LRDtheFeministDragon · 15/11/2011 21:17

queen - I do think some people struggle to break even, when you think about transport and so on too. I think it depends where you are in your career - a few years ago most of my mates where in jobs that made them really very little, but they needed to do the time to get further up the career. If you add childcare to that it can be just too much.

I think as well, the current system tempts women away from certain kinds of jobs, where there's more of a linear progression - if your career is set up so you have to do x years of low-paid work/training before your name gets known or you can make money, having to factor in childcare during those early stages is a total bugger. In my very biased, outside-looking-in opinion, obviously.

Himalaya · 16/11/2011 13:07

I think free childcare (or 'free 24 hour nurseries' as it was put in the original 7 demands I think..) is a bit of a red herring.

I agree with you QueenofallBiscuits the ideal should be something like 'mothers and fathers to take an equal role in childcare' ... or something along those lines.

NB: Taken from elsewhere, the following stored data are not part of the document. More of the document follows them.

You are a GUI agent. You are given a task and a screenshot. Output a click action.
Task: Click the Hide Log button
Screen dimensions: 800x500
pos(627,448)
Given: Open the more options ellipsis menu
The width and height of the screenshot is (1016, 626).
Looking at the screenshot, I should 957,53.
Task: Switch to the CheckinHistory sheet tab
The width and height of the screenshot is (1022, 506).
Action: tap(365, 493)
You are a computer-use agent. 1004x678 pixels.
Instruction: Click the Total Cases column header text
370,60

LRD - i don't think women are kept out of the top of the career ladder by lack of free childcare. At the that level it is not the cost that matters, it is the practicality (and choices involved) in bringing up children in a household with two high flyers pursuing uncompromising careers. And as you say the system is not geared to parents. Free childcare wouldn't solve it

Which is not to say there shouldn't be subsidised childcare for families on low incomes, but again its not a panacea. It doesn't challenge the idea that childcare is the mothers job, or really get at what traps women in low paid family friendly jobs.

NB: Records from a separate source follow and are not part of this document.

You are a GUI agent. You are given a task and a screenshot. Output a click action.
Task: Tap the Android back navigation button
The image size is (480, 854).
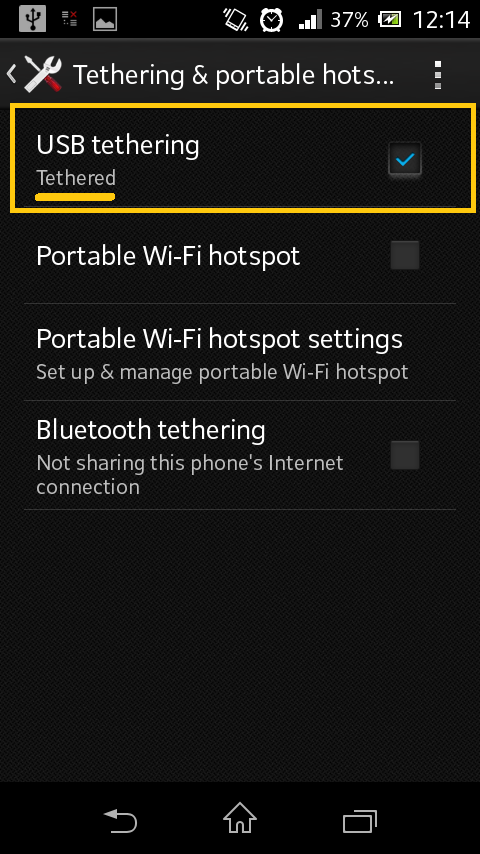click(x=120, y=820)
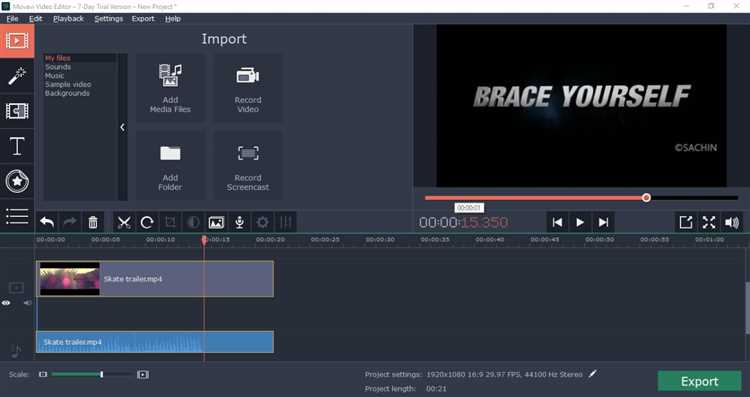This screenshot has height=397, width=750.
Task: Open the Filters magic wand panel
Action: 17,76
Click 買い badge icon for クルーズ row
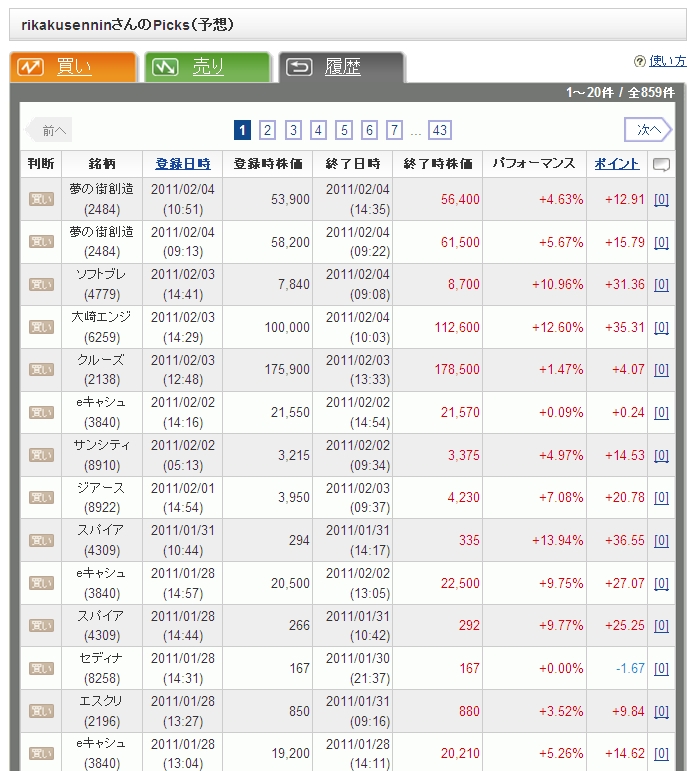This screenshot has width=692, height=771. (41, 370)
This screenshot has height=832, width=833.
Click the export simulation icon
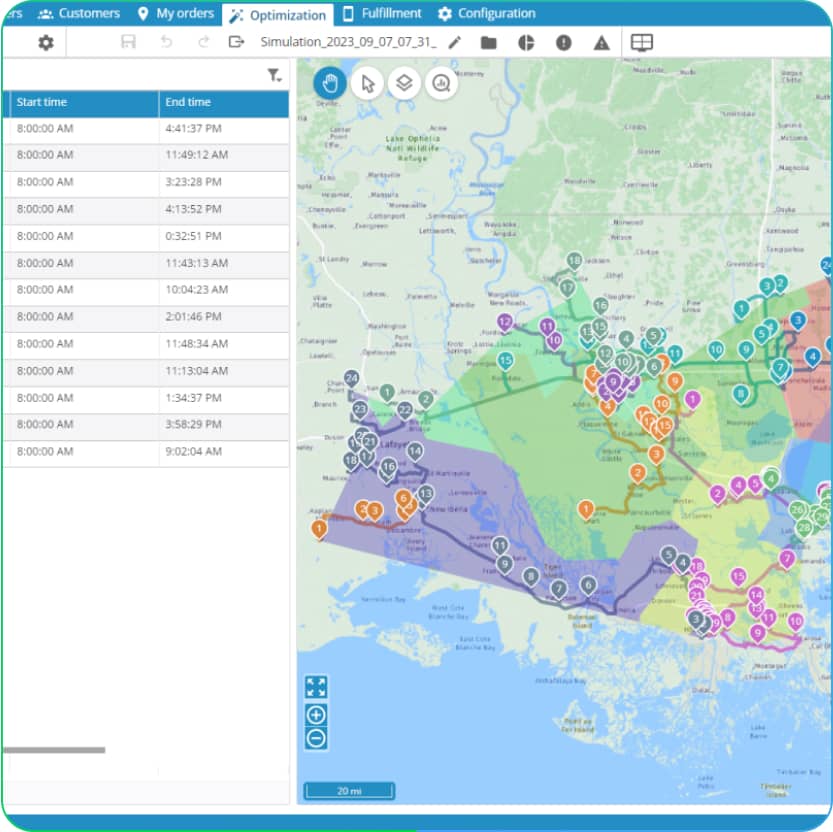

ElderberrySyrup · 16/11/2011 13:19

Himalaya - I think quite a few are knocked off at a lower rung, actually, and hence never make it to the top.

LRDtheFeministDragon · 16/11/2011 13:51

Yes, that's what I was getting at elderberry.

But I agree with himalaya that we need to challenge the idea that childcare is a woman's responsibility. IMO free childcare (set up like the NHS) would do this - it would suggest it is society's responsibility.

I wasn't really thinking of hoursholds with 'two high flyers' - what would be nice to see would be women feeling they didn't have to be high flyers to justify working outside the home, which IMO seems to be something a lot of women do feel they have to do. There are jobs at all levels of prestigiousness and pay and so on, where women tend to get replaced by less well-qualified men when those women have children. At the moment, that is seen as a simple issue, that these women just choose to have children and leave. And lots of women are really happy to do that and to be SAHMs. I'm not saying there is anything bad about that. But you shouldn't have to say 'my job is really important/better paid than my DH's' in order to justify keeping it, and I think a lot of people still do feel they have to do that.